Seruan WKRI atas Tragedi Kemanusiaan di Sigi

68
Presiden Joko Widodo membuka Kongres XX Wanita Katolik RI, di Jakarta tahun 2018 (Dok. WKRI)
Rate this post

HIDUPKATOLIK.com – Wanita Katolik Republik Indonesia (WKRI) mengeluarkan pernyataan terbuka dalam rangka Kampanye 16 HAKTP (Hari Anti Kekerasan Terhadap Perempuan) dan Keprihatinan atas Insiden Kekerasan di Kabupaten Sigi, Sulawesi Tengah.

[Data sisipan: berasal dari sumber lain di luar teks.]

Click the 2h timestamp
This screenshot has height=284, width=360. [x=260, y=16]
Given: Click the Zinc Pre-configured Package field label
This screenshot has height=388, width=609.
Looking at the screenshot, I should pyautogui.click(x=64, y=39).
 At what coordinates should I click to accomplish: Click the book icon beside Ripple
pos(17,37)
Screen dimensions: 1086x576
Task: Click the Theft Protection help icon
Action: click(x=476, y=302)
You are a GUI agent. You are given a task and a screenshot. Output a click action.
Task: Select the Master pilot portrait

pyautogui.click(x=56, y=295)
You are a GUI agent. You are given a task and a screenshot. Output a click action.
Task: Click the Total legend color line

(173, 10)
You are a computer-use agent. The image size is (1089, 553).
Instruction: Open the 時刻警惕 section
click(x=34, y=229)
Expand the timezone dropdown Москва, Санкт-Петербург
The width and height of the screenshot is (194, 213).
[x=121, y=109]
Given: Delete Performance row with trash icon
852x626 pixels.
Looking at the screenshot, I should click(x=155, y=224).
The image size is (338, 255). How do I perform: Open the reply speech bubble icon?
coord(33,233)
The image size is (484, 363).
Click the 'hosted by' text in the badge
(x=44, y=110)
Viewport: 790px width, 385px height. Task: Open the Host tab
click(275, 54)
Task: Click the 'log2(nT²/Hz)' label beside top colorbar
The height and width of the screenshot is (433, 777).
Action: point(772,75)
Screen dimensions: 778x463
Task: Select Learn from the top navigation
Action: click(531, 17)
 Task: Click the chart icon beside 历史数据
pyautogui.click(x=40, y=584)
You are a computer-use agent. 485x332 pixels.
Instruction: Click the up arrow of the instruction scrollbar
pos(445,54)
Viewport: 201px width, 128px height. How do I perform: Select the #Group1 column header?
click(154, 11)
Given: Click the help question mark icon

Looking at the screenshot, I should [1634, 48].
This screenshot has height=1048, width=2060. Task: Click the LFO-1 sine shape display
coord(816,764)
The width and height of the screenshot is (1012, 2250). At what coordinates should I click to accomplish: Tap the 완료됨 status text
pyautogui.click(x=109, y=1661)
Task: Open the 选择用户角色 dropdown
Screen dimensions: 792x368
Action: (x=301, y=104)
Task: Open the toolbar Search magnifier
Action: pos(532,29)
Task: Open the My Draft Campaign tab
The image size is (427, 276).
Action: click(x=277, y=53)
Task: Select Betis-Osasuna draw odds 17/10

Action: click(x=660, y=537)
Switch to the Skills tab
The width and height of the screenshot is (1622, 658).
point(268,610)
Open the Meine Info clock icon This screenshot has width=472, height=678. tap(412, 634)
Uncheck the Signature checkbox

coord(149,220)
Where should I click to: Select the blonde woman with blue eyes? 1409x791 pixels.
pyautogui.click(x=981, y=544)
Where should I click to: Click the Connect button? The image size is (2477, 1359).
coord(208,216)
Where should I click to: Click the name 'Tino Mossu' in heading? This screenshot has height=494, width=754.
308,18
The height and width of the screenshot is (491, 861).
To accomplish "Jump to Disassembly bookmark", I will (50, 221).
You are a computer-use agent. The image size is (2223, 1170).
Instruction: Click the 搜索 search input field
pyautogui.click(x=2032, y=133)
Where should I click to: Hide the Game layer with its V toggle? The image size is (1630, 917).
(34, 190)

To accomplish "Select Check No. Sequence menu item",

Dalam surat yang ditandatangani oleh Ketua Presidium Dewan Pengurus Pusat Justina Rostiawati pada tanggal 30 November 2020, seluruh jajaran kepengurusan menegaskan bahwa:

  • Wanita Katolik Republik Indonesia tidak menoleransi kekerasan dalam bentuk apa pun dan dimana pun, apalagi kekerasan (berdampak) terhadap perempuan dan anak
  • Wanita Katolik Republik Indonesia mengajak seluruh komponen bangsa untuk merawat Negara Kesatuan
  • Republik Indonesia (NKRI) dan menjamin keberagaman yang merupakan modalitas dan kekayaan besar NKRI
  • Wanita Katolik Republik Indonesia mengingatkan kepada seluruh komponen bangsa agar menjamin teguhnya Pancasila sebagai dasar NKRI untuk mengedepankan musyawarah demi mencapai cita-cita bersama yaitu:kesejahteraan dan keadilan bagi semua
  • Wanita Katolik Republik Indonesia mengajak seluruh komponen bangsa untuk memfokuskan seluruh daya dan upaya membantu pemerintah dalam rangka mencegah dan menanggulangi Pandemik Virus Korona yang telah menjadi keprihatinan seluruh dunia

“Pada kesempatan ini, seluruh jajaran kepengurusan Wanita Katolik RI menyatakan keprihatinan dan belasungkawa kepada keluarga dan kerabat korban insiden di Kabupaten Sigi, Sulawesi Tengah.  Kami percaya TNI dan POLRI, serta aparat hukum dapat mengatasi permasalahan akibat insiden ini. Sebagai warga negara yang siap menjaga NKRI. Mari kita bersama menjaga kedamaian dan keutuhan NKRI, rumah kita bersama,” tutupnya.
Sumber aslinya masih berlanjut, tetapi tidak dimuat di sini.